ASSIGNED TASK = Reproduce verbatim the portion of the passage on Joseph Bail's paintings that begins at "His interiors often" and ends at "a perfect precision.".

[Opening EXTRACT PROVIDED section]

His interiors often included a figure positioned near a window, illuminated by this strong sense of lighting. It was specifically his interior scenes that caught the attention of contemporary writers, as Bail's entry in the Dictionnaire Nationale des Contemporains (Vol. 5, Paris: Office Édition Générale: 1905, pg. 398), commented on his sensitive approach:
Mr. Joseph Bail painted canvases of the most diverse genres: All of his works are interesting; but those that one finds the most remarkable are his interior scenes, so admirably and so precisely lit, so harmoniously composed, where the shine of the copper and the transparency of the glass add notes of a perfect precision.
He also combined his modeling and placement of objects with his interest in human form and emotion in several of his works, depicting the daily activities of the household as completed by maids and cooks, many of whom were young children, thus continuing the tradition of Théodule Ribot. Bail became best known for these paintings of maids and cooks and with them “Bail continually mirrored the virtues of middle class home life and the traditions of an earlier time,” wrote Gabriel Weisberg (pg. 157). Instead of depicting these figures with solemn expressions that suggested the difficulty of their labor, they often exhibit light-hearted expressions bordering on the humoristic. Weisberg again notes that “Collected by the affluent, Bail’s domestics, like Bastien-Lepage’s urchins, implied a social condition without blatantly revealing the injustices that inflicted the poor. They remain personal and approachable icons to a social order that was to be radically altered by the further mechanization of the twentieth century.” (pg. 159)

[Closing EXTRACT PROVIDED section]
[Opening PROVIDED MATERIAL section]

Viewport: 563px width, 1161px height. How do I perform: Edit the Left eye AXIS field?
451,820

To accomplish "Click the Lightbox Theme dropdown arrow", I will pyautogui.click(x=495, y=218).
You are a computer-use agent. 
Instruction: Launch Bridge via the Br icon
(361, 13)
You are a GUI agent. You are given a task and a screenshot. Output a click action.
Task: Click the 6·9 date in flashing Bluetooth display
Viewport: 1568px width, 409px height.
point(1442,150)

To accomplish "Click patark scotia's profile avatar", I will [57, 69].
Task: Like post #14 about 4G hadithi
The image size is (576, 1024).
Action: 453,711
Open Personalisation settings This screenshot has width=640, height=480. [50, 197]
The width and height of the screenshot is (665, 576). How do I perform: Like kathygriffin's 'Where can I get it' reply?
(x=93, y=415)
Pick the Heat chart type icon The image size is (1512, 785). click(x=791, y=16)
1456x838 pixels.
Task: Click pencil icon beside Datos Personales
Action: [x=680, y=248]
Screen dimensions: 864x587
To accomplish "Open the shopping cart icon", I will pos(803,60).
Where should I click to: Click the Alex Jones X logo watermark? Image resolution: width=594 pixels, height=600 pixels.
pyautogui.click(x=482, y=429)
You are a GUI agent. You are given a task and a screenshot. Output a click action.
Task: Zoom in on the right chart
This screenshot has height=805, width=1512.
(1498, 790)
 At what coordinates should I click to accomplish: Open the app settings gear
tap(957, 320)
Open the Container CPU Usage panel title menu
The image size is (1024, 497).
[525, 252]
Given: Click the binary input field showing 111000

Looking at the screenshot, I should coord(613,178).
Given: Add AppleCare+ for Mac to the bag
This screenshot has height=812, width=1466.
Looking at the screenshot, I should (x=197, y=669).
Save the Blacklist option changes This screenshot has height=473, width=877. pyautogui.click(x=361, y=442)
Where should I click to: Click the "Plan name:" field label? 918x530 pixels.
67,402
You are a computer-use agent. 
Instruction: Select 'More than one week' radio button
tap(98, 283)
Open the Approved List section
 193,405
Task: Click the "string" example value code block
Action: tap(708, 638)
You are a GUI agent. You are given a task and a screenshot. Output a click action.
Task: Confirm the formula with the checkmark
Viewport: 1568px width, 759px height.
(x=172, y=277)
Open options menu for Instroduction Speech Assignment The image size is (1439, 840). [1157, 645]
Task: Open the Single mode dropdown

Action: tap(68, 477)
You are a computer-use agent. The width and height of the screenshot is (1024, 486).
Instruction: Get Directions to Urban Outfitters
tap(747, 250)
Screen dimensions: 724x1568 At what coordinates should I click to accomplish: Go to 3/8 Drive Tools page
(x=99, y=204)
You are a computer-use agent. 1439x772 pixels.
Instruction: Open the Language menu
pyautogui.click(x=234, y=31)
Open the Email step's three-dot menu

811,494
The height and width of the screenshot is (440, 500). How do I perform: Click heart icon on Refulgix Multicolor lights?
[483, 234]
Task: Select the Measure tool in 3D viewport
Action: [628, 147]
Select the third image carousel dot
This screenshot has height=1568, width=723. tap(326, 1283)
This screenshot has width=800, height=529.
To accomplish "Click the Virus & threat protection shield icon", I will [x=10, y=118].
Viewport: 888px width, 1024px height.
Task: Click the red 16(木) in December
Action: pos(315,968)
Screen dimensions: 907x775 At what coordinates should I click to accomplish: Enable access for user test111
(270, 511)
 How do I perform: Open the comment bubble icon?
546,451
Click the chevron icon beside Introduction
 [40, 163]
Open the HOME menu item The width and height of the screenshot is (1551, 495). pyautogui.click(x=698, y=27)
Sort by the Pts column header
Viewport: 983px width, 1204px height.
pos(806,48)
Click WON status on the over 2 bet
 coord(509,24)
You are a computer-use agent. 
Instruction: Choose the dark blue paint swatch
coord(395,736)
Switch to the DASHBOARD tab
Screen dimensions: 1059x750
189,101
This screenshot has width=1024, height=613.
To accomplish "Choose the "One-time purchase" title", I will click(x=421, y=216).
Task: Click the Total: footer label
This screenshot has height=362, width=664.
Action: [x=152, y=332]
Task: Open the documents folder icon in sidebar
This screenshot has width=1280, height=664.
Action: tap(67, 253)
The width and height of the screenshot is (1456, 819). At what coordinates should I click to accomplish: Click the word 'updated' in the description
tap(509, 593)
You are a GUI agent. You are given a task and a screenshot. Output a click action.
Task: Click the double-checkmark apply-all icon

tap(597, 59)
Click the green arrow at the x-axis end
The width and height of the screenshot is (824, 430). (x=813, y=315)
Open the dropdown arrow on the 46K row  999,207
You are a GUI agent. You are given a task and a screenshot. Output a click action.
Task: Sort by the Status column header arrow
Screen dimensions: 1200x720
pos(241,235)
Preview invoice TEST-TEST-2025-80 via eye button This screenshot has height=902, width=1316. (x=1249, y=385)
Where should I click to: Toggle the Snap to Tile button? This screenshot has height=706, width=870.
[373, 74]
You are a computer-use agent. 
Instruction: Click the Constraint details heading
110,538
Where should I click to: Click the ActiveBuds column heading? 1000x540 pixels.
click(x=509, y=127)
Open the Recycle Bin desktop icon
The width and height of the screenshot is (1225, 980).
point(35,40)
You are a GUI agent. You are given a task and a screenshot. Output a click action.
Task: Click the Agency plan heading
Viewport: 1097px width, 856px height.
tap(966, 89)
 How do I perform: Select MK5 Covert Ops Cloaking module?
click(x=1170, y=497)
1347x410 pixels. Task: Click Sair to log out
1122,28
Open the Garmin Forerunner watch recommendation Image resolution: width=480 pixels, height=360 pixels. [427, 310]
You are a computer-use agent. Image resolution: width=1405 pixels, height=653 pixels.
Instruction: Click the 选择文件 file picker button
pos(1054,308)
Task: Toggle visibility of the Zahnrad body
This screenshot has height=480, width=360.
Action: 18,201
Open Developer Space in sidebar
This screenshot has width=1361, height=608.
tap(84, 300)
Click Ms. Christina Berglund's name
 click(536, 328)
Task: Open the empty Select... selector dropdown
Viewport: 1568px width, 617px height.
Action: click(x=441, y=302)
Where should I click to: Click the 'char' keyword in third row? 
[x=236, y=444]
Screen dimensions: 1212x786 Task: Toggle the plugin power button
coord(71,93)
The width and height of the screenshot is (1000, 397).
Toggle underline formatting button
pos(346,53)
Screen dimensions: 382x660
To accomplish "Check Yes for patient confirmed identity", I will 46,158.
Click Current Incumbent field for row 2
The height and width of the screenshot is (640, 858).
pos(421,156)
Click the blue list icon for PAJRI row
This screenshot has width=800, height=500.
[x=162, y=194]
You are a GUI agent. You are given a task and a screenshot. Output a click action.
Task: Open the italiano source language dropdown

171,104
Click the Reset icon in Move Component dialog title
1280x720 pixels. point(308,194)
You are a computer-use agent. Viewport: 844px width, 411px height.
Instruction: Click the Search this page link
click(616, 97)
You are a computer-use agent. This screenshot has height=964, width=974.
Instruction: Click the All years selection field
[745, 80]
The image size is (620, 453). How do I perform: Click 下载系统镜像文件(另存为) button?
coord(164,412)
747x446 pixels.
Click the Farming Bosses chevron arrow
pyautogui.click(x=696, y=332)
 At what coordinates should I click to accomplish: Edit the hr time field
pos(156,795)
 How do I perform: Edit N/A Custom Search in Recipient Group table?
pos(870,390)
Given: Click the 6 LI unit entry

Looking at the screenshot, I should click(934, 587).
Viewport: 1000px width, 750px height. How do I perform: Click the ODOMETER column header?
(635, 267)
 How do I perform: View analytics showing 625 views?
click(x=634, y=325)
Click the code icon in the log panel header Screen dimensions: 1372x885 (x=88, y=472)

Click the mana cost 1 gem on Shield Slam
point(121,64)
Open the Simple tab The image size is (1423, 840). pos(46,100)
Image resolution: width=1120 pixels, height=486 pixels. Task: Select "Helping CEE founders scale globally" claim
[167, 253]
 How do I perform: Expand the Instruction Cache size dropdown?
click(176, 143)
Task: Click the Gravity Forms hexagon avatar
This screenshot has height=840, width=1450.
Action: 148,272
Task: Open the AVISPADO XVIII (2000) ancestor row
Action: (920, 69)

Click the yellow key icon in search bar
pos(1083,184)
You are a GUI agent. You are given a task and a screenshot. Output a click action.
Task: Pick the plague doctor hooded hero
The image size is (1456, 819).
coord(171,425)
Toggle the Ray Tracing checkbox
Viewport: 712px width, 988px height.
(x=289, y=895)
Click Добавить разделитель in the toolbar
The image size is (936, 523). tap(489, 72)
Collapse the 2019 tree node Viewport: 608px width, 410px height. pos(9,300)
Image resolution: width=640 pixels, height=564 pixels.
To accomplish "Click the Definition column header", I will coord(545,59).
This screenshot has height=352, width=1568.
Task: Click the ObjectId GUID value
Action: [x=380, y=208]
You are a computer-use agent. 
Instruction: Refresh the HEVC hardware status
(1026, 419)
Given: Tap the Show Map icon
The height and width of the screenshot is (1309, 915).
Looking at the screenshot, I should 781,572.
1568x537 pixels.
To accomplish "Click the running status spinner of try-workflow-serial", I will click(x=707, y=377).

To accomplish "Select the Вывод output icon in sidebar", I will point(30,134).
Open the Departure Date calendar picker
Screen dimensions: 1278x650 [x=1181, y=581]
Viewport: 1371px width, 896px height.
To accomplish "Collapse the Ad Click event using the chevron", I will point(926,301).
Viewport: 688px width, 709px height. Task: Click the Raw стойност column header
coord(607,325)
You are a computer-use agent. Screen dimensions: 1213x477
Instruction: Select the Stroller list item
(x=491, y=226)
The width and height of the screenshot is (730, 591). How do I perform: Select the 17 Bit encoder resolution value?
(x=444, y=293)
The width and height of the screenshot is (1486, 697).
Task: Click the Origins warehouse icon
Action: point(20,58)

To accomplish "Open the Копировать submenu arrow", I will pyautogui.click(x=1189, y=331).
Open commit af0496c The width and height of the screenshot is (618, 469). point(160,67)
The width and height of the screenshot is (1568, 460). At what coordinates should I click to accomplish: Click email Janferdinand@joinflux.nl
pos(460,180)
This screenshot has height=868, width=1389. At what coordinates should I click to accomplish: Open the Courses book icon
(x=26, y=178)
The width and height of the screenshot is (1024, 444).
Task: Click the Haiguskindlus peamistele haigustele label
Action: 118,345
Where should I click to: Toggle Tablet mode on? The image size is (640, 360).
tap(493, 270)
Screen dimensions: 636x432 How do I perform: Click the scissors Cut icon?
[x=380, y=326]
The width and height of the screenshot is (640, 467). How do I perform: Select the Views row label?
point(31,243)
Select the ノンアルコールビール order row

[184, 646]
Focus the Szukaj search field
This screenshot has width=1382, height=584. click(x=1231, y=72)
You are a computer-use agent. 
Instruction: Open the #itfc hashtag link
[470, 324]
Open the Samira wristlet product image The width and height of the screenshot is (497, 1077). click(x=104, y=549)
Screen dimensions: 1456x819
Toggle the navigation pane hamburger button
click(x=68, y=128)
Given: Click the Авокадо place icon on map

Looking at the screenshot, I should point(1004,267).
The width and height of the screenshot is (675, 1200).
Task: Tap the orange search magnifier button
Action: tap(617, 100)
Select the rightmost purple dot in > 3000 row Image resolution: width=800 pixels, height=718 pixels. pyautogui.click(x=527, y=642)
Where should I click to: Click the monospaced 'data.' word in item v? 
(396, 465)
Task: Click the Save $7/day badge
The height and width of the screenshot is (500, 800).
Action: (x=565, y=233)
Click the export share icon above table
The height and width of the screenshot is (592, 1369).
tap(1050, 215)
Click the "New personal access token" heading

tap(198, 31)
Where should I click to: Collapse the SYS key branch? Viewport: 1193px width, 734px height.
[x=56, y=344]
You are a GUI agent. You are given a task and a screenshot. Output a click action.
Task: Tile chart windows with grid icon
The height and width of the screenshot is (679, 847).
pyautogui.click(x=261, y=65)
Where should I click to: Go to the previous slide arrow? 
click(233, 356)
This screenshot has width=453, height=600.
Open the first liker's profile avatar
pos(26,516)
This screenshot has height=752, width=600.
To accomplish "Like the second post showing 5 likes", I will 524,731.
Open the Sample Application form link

[Closing PROVIDED MATERIAL section]

ANSWER =
His interiors often included a figure positioned near a window, illuminated by this strong sense of lighting. It was specifically his interior scenes that caught the attention of contemporary writers, as Bail's entry in the Dictionnaire Nationale des Contemporains (Vol. 5, Paris: Office Édition Générale: 1905, pg. 398), commented on his sensitive approach:
Mr. Joseph Bail painted canvases of the most diverse genres: All of his works are interesting; but those that one finds the most remarkable are his interior scenes, so admirably and so precisely lit, so harmoniously composed, where the shine of the copper and the transparency of the glass add notes of a perfect precision.